** START Stored records **
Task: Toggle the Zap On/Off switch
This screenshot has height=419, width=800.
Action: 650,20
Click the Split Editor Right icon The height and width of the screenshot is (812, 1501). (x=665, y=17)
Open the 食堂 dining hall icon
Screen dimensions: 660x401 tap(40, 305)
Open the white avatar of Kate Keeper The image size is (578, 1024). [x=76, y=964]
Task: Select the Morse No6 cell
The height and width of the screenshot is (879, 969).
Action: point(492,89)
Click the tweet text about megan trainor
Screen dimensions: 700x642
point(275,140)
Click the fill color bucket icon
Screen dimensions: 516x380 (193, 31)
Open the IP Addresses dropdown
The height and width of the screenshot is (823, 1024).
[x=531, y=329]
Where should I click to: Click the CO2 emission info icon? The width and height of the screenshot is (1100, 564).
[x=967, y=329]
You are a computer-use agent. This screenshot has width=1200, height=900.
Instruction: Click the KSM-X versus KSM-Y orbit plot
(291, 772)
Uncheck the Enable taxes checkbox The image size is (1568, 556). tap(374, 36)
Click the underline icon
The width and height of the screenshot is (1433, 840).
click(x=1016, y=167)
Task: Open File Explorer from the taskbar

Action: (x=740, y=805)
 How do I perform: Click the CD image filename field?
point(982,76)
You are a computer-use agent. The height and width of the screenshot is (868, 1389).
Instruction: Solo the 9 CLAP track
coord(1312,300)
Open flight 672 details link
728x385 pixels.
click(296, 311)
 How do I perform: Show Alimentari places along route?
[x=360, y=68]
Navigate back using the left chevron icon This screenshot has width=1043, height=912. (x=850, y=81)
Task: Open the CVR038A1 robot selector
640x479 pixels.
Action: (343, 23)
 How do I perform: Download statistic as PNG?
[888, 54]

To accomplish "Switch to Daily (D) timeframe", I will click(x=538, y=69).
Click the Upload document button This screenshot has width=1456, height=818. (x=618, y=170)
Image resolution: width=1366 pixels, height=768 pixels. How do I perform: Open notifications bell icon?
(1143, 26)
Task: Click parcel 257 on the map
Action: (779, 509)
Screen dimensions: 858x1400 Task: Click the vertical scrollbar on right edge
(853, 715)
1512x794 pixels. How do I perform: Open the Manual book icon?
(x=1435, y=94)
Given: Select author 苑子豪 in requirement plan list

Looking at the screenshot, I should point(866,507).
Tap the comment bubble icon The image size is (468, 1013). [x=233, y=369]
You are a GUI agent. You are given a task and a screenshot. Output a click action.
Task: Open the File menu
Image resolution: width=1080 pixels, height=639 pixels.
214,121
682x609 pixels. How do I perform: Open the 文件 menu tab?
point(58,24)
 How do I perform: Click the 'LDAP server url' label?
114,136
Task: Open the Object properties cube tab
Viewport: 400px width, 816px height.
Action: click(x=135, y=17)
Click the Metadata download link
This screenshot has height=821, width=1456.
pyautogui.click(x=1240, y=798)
** END Stored records **
Direction »
Convert all of the items above into a numbered list, omitting any blank lines.

Task output »
1. Task: Toggle the Zap On/Off switch
2. This screenshot has height=419, width=800.
3. Action: 650,20
4. Click the Split Editor Right icon The height and width of the screenshot is (812, 1501). (x=665, y=17)
5. Open the 食堂 dining hall icon
6. Screen dimensions: 660x401 tap(40, 305)
7. Open the white avatar of Kate Keeper The image size is (578, 1024). [x=76, y=964]
8. Task: Select the Morse No6 cell
9. The height and width of the screenshot is (879, 969).
10. Action: point(492,89)
11. Click the tweet text about megan trainor
12. Screen dimensions: 700x642
13. point(275,140)
14. Click the fill color bucket icon
15. Screen dimensions: 516x380 (193, 31)
16. Open the IP Addresses dropdown
17. The height and width of the screenshot is (823, 1024).
18. [x=531, y=329]
19. Where should I click to: Click the CO2 emission info icon? The width and height of the screenshot is (1100, 564).
20. [x=967, y=329]
21. You are a computer-use agent. This screenshot has width=1200, height=900.
22. Instruction: Click the KSM-X versus KSM-Y orbit plot
23. (291, 772)
24. Uncheck the Enable taxes checkbox The image size is (1568, 556). tap(374, 36)
25. Click the underline icon
26. The width and height of the screenshot is (1433, 840).
27. click(x=1016, y=167)
28. Task: Open File Explorer from the taskbar
29. Action: (x=740, y=805)
30.  How do I perform: Click the CD image filename field?
31. point(982,76)
32. You are a computer-use agent. The height and width of the screenshot is (868, 1389).
33. Instruction: Solo the 9 CLAP track
34. coord(1312,300)
35. Open flight 672 details link
36. 728x385 pixels.
37. click(296, 311)
38.  How do I perform: Show Alimentari places along route?
39. [x=360, y=68]
40. Navigate back using the left chevron icon This screenshot has width=1043, height=912. (x=850, y=81)
41. Task: Open the CVR038A1 robot selector
42. 640x479 pixels.
43. Action: (343, 23)
44.  How do I perform: Download statistic as PNG?
45. [888, 54]
46. To accomplish "Switch to Daily (D) timeframe", I will click(x=538, y=69).
47. Click the Upload document button This screenshot has width=1456, height=818. (x=618, y=170)
48. Image resolution: width=1366 pixels, height=768 pixels. How do I perform: Open notifications bell icon?
49. (1143, 26)
50. Task: Click parcel 257 on the map
51. Action: (779, 509)
52. Screen dimensions: 858x1400 Task: Click the vertical scrollbar on right edge
53. (853, 715)
54. 1512x794 pixels. How do I perform: Open the Manual book icon?
55. (x=1435, y=94)
56. Given: Select author 苑子豪 in requirement plan list
57. Looking at the screenshot, I should point(866,507).
58. Tap the comment bubble icon The image size is (468, 1013). [x=233, y=369]
59. You are a GUI agent. You are given a task and a screenshot. Output a click action.
60. Task: Open the File menu
61. Image resolution: width=1080 pixels, height=639 pixels.
62. 214,121
63. 682x609 pixels. How do I perform: Open the 文件 menu tab?
64. point(58,24)
65.  How do I perform: Click the 'LDAP server url' label?
66. 114,136
67. Task: Open the Object properties cube tab
68. Viewport: 400px width, 816px height.
69. Action: click(x=135, y=17)
70. Click the Metadata download link
71. This screenshot has height=821, width=1456.
72. pyautogui.click(x=1240, y=798)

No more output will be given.